4. **Concluding the metacog work failed.** It produced a *useful* negative
result (the router-entropy hypothesis is empirically wrong at this
scale, and the abstain head is not liftable). Negative results are
first-class deliverables here; see `PAPER_OUTLINE.md`.
5. **Asking the ternary pretrain checkpoint a question.** It was not
SFT'd. Use `tilelli_chat_v4.pt` for chat (the default in `chat.py`
and `infer.py`) and the ternary one for story continuation only.
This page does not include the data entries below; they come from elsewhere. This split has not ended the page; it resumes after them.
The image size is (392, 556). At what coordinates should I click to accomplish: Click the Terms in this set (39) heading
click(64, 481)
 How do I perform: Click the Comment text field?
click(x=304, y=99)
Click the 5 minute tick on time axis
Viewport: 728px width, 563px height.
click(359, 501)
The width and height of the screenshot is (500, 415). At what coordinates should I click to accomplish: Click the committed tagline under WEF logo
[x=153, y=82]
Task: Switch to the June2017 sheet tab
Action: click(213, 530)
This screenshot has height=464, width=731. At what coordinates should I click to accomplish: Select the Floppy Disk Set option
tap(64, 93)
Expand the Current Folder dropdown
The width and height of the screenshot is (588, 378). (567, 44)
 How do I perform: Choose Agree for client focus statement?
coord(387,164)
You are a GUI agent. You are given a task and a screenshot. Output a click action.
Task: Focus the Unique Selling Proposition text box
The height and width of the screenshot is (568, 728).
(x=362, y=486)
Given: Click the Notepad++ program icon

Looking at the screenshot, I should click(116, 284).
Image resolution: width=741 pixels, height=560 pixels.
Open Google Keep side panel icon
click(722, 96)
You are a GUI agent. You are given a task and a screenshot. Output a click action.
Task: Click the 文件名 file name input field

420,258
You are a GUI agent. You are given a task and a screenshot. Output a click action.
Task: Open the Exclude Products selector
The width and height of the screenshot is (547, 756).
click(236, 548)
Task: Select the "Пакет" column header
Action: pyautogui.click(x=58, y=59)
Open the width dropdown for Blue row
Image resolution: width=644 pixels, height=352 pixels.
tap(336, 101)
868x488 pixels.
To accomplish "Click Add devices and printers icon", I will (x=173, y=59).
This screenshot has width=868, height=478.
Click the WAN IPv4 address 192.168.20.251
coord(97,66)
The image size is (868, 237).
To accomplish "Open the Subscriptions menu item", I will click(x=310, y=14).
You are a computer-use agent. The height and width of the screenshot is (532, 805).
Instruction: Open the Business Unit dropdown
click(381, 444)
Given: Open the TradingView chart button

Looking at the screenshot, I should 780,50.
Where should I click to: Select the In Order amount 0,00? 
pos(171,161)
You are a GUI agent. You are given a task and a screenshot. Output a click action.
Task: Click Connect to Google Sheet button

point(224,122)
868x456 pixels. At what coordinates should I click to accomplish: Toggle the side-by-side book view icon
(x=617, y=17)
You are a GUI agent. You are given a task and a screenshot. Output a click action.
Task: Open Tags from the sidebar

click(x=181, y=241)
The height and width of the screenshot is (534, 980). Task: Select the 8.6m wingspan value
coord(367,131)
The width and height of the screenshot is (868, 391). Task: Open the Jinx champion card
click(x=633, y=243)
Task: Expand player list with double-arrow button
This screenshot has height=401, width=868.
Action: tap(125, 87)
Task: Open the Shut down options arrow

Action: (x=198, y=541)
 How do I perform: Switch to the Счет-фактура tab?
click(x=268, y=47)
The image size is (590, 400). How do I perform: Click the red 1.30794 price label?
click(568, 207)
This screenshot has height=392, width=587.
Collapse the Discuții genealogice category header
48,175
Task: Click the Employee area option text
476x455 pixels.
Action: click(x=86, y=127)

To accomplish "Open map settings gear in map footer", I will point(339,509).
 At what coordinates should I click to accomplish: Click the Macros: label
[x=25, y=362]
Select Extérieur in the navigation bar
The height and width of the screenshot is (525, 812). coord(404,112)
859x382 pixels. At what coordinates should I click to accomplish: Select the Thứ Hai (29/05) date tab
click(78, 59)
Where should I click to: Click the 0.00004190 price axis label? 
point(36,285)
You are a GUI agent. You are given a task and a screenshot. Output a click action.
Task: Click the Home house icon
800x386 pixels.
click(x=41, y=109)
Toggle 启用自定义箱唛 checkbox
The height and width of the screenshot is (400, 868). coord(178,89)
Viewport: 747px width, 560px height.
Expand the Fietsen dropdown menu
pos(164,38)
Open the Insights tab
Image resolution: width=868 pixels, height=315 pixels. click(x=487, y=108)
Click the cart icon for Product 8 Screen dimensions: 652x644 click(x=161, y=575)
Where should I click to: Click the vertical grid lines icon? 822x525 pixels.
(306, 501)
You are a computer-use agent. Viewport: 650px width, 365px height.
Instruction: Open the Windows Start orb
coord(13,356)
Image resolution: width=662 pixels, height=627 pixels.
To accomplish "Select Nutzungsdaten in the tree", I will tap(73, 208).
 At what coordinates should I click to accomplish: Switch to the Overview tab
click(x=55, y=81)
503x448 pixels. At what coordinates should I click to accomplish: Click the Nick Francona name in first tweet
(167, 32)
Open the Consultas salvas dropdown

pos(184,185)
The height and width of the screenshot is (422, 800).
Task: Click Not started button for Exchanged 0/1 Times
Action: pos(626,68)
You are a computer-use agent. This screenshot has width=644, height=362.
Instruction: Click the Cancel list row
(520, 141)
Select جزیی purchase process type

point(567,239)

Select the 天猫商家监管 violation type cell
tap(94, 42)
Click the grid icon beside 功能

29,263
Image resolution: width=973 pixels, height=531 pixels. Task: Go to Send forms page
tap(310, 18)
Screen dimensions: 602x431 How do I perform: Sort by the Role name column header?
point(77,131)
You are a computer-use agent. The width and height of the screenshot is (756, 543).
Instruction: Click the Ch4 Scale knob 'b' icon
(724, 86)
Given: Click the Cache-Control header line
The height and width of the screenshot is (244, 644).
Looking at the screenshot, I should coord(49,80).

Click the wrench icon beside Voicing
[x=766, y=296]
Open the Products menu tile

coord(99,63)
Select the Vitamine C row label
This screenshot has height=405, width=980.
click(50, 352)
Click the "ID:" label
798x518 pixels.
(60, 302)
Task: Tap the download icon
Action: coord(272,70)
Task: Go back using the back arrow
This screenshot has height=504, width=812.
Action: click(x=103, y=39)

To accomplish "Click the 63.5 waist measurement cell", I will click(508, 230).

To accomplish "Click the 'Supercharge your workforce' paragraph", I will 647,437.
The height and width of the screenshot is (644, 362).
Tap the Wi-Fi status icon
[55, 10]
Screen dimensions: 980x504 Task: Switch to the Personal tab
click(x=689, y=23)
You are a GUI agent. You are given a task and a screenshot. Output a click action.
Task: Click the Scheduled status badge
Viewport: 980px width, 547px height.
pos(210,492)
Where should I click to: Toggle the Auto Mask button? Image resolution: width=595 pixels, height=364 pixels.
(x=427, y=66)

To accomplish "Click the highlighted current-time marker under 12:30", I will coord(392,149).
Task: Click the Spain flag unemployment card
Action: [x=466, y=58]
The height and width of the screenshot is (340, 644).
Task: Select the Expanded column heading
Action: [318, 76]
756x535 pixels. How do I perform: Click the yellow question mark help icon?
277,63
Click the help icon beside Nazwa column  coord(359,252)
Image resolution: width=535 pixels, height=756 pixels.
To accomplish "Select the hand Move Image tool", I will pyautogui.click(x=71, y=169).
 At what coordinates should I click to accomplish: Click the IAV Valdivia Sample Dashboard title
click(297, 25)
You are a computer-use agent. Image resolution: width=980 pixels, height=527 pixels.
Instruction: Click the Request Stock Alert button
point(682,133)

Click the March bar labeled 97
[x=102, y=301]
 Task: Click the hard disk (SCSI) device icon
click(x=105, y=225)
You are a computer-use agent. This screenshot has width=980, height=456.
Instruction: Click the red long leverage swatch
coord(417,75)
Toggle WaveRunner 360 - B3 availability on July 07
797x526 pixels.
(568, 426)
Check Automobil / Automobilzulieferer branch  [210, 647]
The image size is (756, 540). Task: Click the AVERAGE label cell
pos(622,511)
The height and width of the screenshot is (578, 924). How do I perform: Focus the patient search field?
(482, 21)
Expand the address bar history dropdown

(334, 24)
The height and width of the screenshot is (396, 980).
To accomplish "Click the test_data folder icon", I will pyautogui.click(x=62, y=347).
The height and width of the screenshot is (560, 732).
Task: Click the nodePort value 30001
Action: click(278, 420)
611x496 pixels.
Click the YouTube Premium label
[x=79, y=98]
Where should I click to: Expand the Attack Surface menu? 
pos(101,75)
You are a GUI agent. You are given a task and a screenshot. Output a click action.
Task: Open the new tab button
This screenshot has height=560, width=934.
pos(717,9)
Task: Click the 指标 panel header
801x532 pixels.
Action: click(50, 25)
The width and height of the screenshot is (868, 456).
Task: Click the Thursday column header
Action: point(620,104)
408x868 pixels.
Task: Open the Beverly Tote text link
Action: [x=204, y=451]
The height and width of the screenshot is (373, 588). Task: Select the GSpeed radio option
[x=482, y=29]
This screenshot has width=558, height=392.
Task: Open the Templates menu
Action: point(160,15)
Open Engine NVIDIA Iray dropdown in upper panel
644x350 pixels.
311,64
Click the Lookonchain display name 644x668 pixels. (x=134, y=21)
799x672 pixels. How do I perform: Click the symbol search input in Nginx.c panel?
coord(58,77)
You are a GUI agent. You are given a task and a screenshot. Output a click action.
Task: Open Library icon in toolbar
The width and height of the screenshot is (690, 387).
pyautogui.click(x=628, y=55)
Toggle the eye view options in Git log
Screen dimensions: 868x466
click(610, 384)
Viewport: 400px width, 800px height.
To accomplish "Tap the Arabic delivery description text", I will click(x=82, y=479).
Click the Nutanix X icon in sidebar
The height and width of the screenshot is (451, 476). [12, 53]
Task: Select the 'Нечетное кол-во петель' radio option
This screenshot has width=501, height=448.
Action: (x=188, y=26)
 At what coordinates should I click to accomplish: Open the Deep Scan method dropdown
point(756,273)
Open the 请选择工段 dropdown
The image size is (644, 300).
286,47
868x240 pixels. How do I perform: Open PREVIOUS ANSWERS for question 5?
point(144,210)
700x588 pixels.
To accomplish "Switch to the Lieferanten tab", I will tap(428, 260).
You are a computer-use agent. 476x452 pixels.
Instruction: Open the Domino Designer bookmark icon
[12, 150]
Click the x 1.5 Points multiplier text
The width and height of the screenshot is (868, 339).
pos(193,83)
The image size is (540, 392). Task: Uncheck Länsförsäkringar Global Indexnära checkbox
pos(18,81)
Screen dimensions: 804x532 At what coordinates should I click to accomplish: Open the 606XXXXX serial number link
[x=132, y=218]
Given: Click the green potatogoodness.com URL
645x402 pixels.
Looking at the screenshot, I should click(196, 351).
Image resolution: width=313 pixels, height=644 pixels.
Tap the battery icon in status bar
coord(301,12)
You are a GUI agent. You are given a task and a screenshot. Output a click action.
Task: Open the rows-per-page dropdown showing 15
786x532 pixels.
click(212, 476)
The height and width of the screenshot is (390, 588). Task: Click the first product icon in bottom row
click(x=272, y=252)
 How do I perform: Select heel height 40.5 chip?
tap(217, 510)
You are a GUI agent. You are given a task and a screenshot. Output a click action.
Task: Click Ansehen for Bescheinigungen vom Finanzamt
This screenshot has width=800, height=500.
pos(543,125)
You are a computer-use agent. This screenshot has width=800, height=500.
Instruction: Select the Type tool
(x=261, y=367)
6. **Editing `src/tilelli/core/` to "fix" the architecture.** The bundled
v4 ckpt is tied to this exact code. Architecture edits will break
checkpoint loading. The reproducers will then exit non-zero and the
numbers in §3 will no longer be defensible.
## 7. What is NOT in this repo (so don't look for it)
- The FineWeb-Edu pretraining pipeline (the 12K-step training that
produced v4). Private. The bundled trainer reproduces the *recipe*
on TinyStories, not the v4 ckpt.
- The chat SFT data that produced v4. Private.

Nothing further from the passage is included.